* _Ausgangstext_

Quo Vadis, Sportstadt Leipzig?

Neunter Platz – das schlechteste Ergebnis Deutschlands bei Olympischen Sommerspielen seit der Wiedervereinigung. Tokio hat uns im vergangenen Sommer auf den Boden der Tatsachen zurückgeholt. Die SPORT STADT LEIPZIG hat sich mit sieben Leipziger Akteuren aus dem Sport an den runden Tisch gesetzt und diskutiert, wo die Gründe für die Talfahrt liegen und wie man die Trendwende einläuten kann.

Leistungssport in der Krise

Unsere Gäste:

Heiko Rosenthal, Bürgermeister und Beigeordneter für Umwelt, Klima, Ordnung und Sport der Stadt Leipzig
Stefan Sadlau, Olympiastützpunkt Sachsen, stv. Leiter und Standortkoordinator Leipzig
Heike Fischer-Jung, Vorsitzende des Fördervereins Sportstadt Leipzig, Wasserspringerin (Olympische Bronzemedaillengewinnerin 2008)
Martin Schulz, Paratriathlet, Goldmedaillengewinner Olympische Spiele 2021 und 2016
Annekatrin Thiele, Ruderin, Goldmedaillengewinnerin Olympische Spiele 2016, Silber 2012 und 2008
Frank Embacher, Leipziger Landestrainer Schwimmen, SSG
Kay Vesely, Bundesstützpunkttrainer Kanurennsport

SPORT STADT LEIPZIG:

Ulf Tippelt, Direktor des Instituts für Angewandte Trainingswissenschaft in Leipzig, bilanzierte nach den Olympischen Spielen gegenüber dem MDR: „Sport spielt in Deutschland mit Ausnahme des Fußballs eine viel zu geringe Rolle.“ Können Sie dem zustimmen?

Frank Embacher: Tatsächlich ist der Stellenwert des Leistungssports zurückgegangen, auch was die Motivation anbelangt. Dazu kommt, dass es weniger Talente gibt. Wir haben nicht mehr die Manpower, um in Kindergärten oder Schulen nach talentierten, sportinteressierten Kindern zu suchen. Wir warten darauf, dass Kinder in die Vereine kommen. Das ist zu wenig. Wir haben definitiv Reserven.

Stefan Sadlau: Da stimme ich zu. Wir haben in den letzten 10 bis 15 Jahren mit einem Bedeutungsverlust des Leistungssports zu tun. Mit Blick auf unser Spitzensport-Team stelle ich fest, dass wir von den Athleten zehren, die schon lange dabei sind. Von unten kommt zu wenig nach. Dazu kommt, dass die Kinder und Jugendlichen heute eine viel größere Angebotspalette haben als noch vor 20 Jahren. Der Sport muss sich um die Kinder reißen.

* _Bereitgestelltes Material_
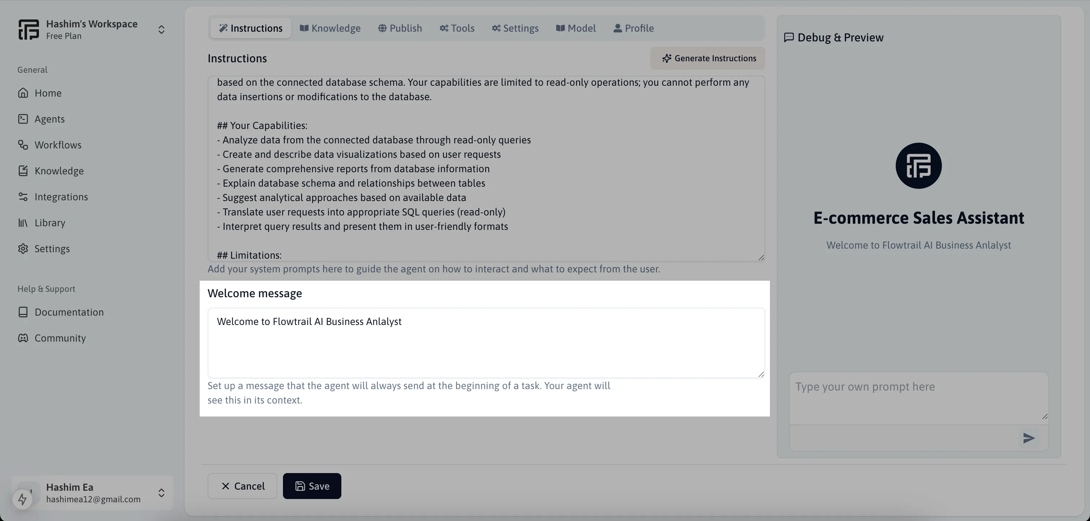The image size is (1090, 521).
Task: Expand Hashim's Workspace switcher chevron
Action: tap(161, 30)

* _Arbeitsauftrag_
Setze das Gespräch über den Leipziger Leistungssport im Anschluss an seinen letzten Satz fort.

* _Ergebnis_
Heike Fischer-Jung: Dass es weniger Talente gibt, ist eine Entwicklung der letzten zehn Jahre. Ein Trend ist auch, dass viele vor dem angeblichen Druck im Leistungssport zurückschrecken. Es gilt, dem Leistungssport ein besseres Image zu verschaffen, bei dem auch vermittelt wird, was der Mehrwert des Leistungssportes ist, zum Beispiel der Zusammenhalt und das Erlernen sozialer Kompetenz.

Heiko Rosenthal: Aus meiner Sicht hat der Leistungssport in Leipzig mehr Aufmerksamkeit bekommen, weil wir uns unserem „Sportstadt-Bewusstsein“ wieder mehr zugewandt haben. Klar hat RB Leipzig dabei einen wesentlichen Akzent gesetzt. Aber das beantwortet nicht die Frage, wie wir bei den Olympischen Spielen abgeschnitten haben. Leistungssport wird über die Vereine in die Schulen, zu den Kindern getragen. Und wenn dieses Bindeglied nicht funktioniert? Da sollten wir aus meiner Sicht mehr Projekte zwischen Schulen und Vereinen anschieben – auch um gegenzusteuern, denn Schulsport wird immer stärker reduziert. Letzteres ist allerdings kein kommunales Problem.

SPORT STADT LEIPZIG:

Wie können wir den Spitzensport wieder attraktiver machen?

Martin Schulz: Es muss sich lohnen, den anstrengenden Weg als Leistungssportler zu gehen. Erfolgreiche Sportler sollten mehr Anerkennung erhalten und aus dieser Position heraus eine Vorbildfunktion einnehmen, denn Vorbilder sind wichtig für Kinder. Auch beim Übergang vom Sport- ins Berufsleben gibt es Optimierungsbedarf im Spitzensport. Dazu müssen wir die kommunalen Unternehmen ins Boot holen.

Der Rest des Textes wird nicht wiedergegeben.